Task statement:
Write only the number of lines below in which "agent" occurs.

*** Provided records ***

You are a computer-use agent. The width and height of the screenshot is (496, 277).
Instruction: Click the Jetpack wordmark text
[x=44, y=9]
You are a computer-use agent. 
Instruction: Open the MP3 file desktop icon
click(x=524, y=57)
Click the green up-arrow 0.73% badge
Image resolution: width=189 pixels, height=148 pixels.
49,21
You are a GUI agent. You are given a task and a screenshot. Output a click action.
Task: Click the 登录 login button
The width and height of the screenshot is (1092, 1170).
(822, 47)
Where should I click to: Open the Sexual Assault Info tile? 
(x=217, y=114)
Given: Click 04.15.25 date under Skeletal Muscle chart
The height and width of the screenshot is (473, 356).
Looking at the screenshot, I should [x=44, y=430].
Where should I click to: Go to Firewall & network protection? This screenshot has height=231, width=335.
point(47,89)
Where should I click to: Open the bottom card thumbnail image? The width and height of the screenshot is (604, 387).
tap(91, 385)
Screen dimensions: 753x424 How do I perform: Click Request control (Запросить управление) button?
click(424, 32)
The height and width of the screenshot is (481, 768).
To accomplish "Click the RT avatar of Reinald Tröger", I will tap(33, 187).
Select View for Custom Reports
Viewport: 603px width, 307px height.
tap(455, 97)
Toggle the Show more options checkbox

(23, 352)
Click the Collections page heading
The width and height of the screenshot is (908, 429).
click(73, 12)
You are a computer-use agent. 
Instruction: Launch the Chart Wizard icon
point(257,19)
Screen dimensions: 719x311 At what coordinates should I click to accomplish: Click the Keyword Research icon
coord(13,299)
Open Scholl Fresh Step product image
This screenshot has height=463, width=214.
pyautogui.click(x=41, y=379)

*** End of Provided records ***

Result:
4